Las ciudades pueden crecer y desarrollarse, o estancarse. Bogotá está estancada gracias a una combinación de malas administraciones recientes, corrupción e indiferencia ciudadana.

Por: J. William Pearl

Una ciudad próspera atrae inversión, al mejor talento y genera oportunidades para todos sus habitantes. Bogotá está espantando la inversión y el deterioro de la calidad de vida de sus habitantes es notable.

Georges Haussmann, conocido como el Barón Haussmann, nació el 27 de marzo de 1809 en París. Fue designado por Napoleón III para que hiciera grandes cambios a la ciudad luz. Derribó casas, edificios y vías para construir algo nuevo. Lideró una de las primeras iniciativas de renovación urbana de gran escala y de largo plazo. Hacia finales de 1850, la ciudad era muy diferente a como la conocemos hoy. Planear y ejecutar los cambios tomó mucho tiempo, esfuerzo, compromiso político y ciudadano. Los empréstitos llegaron en 1865 y 1869.
Hoy, es claro que es esfuerzo valió la pena.
Para lograr la renovación, se hicieron expropiaciones, demoliciones y luego se utilizó el espacio para bien de todos. La operación se financió con dineros prestados, más adelante colapsó y la ciudad tuvo que responder. Hoy en día se mira como poco dinero y se piensa que valió la pena dicho esfuerzo, pues Paris cambió y tuvo un nuevo aire. París es una gran ciudad con enormes avenidas, parques inmensos que no tenía y donde las personas se sienten muy a gusto. Es un gran centro político, económico, turístico, cultural y gastronómico.

Bogotá fue fundada el seis de agosto de 1538, hace relativamente poco tiempo y buscó transformase hace unos años. Tiene un sistema de transporte masivo que cumple una función incompleta, Transmilenio. Es de las pocas grandes ciudades del mundo que no cuenta con un metro. En Bogotá hay pocos parques e insuficientes museos y bibliotecas. Transportarse es todo un reto en todas las localidades y para los ciudadanos de todos los estratos.

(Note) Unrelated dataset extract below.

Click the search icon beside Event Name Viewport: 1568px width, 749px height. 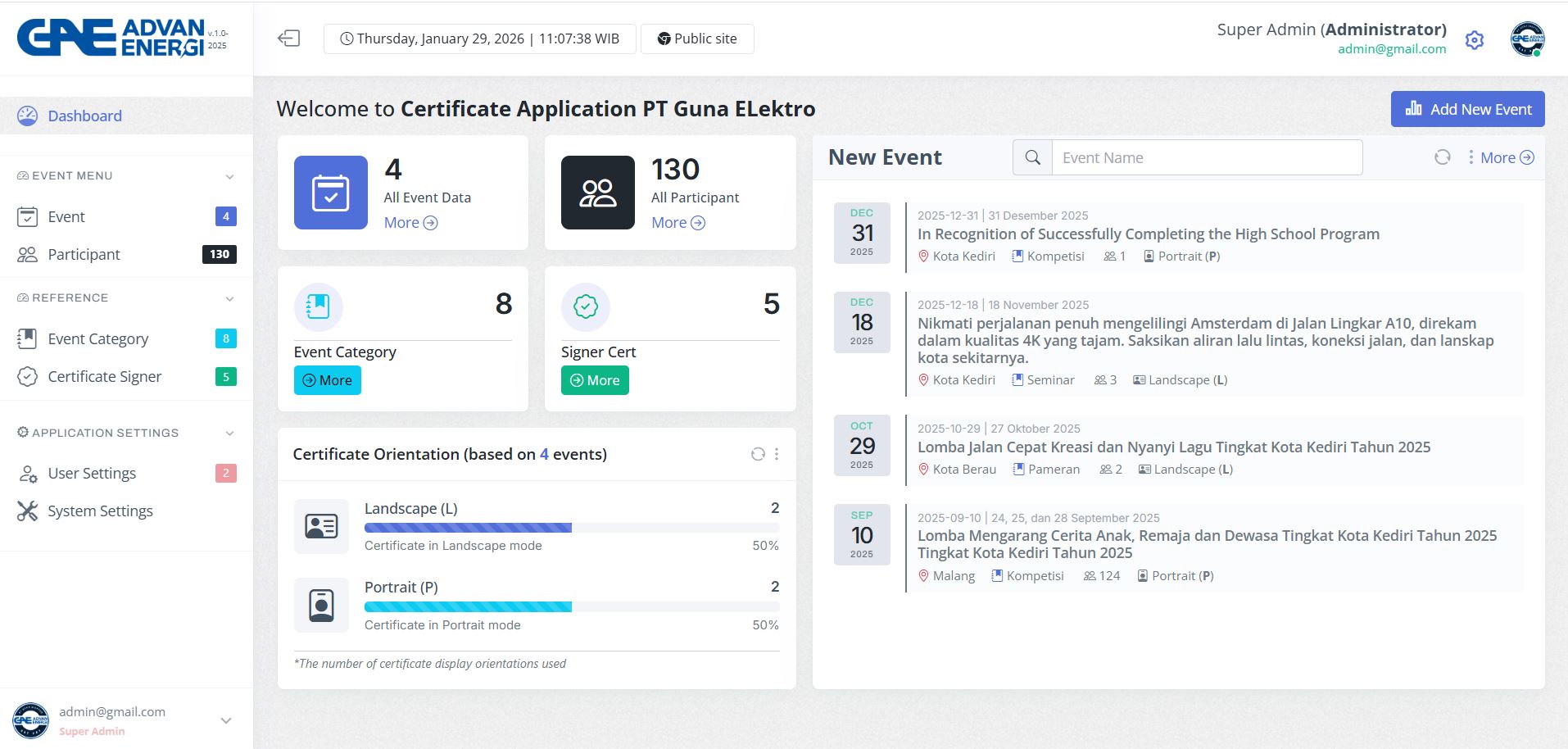coord(1032,157)
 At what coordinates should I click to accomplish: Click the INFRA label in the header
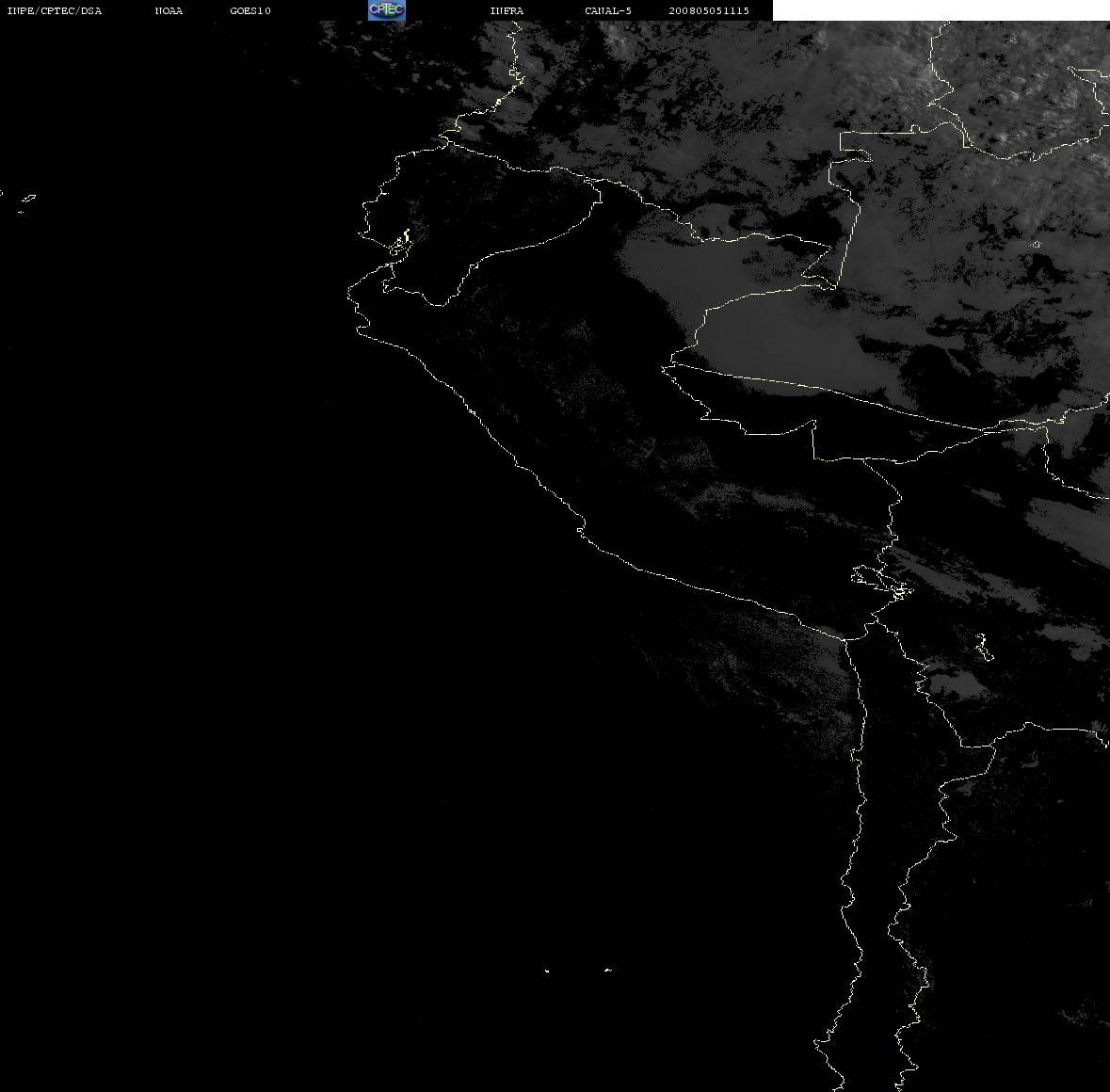(x=507, y=10)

La ciudad está colapsando día a día, perdió su rumbo y está en un espiral, va en picada.
Hace unos años era un ejemplo, hoy en día es un caos. Para lograr el objetivo de ser una ciudad que ofrezca algo a quienes la viven tiene que dar un giro. Se hace necesario pensar en todos, con visión de largo plazo. Necesitamos hacer más parques, más vías, más escuelas públicas, teatros, cines, zonas de esparcimiento y retomar el impulso que traía. Bogotá logró bastante en poco tiempo, pero se tomaron pésimas decisiones y hoy en día muy pocos aspiran habitarla. Transportarse de un lugar a otro toma mucho tiempo y aun cuando tiene buenos restaurantes, obras de teatro, múltiples cines, bibliotecas y otros, no es para nada la ciudad en donde las personas quisieran ver crecer a sus hijos.

Es el momento de hacer un alto en el camino y retomar el rumbo. Bogotá tiene la opción de hacer lo mismo que hizo Napoleón III en su época: hay que visualizar una gran ciudad y hacer un plan para cristalizar esa visión. Hay que vender la idea para que los ciudadanos la acojan, los políticos la apoyen con transparencia y el sector privado se comprometa a impulsarla. En esto, Medellín es un ejemplo a seguir. Hay que diseñar y rediseñar, comprar terrenos, tumbar y construir para todos.

No es fácil tomar esa opción, especialmente cuando hay una administración que no tiene siquiera la capacidad de cumplir con la prestación de servicios básicos a algunos ciudadanos. Pero ante el colapso de la ciudad y la fuga de inversión y de talento, la ciudad tiene que tomar una decisión que le proporciones mejores opciones a sus habitantes. Inclusive los procesos de valorización pueden estancarse si la ciudad continúa en picada.
A mediados del siglo XIX, Paris tomó la decisión de ser bella, viable y vivible. Bogotá aún no se decide, se estancó y de continuar así, va a colapsar. Tiene que decidir si quiere ser un centro de progreso o una fuente de frustraciones.

Si se opta por lo primero, en ese esfuerzo debemos comprometernos todos, sin distinciones políticas, apoyando a los alcaldes de turno incluyendo al actual y pensando en el bien común.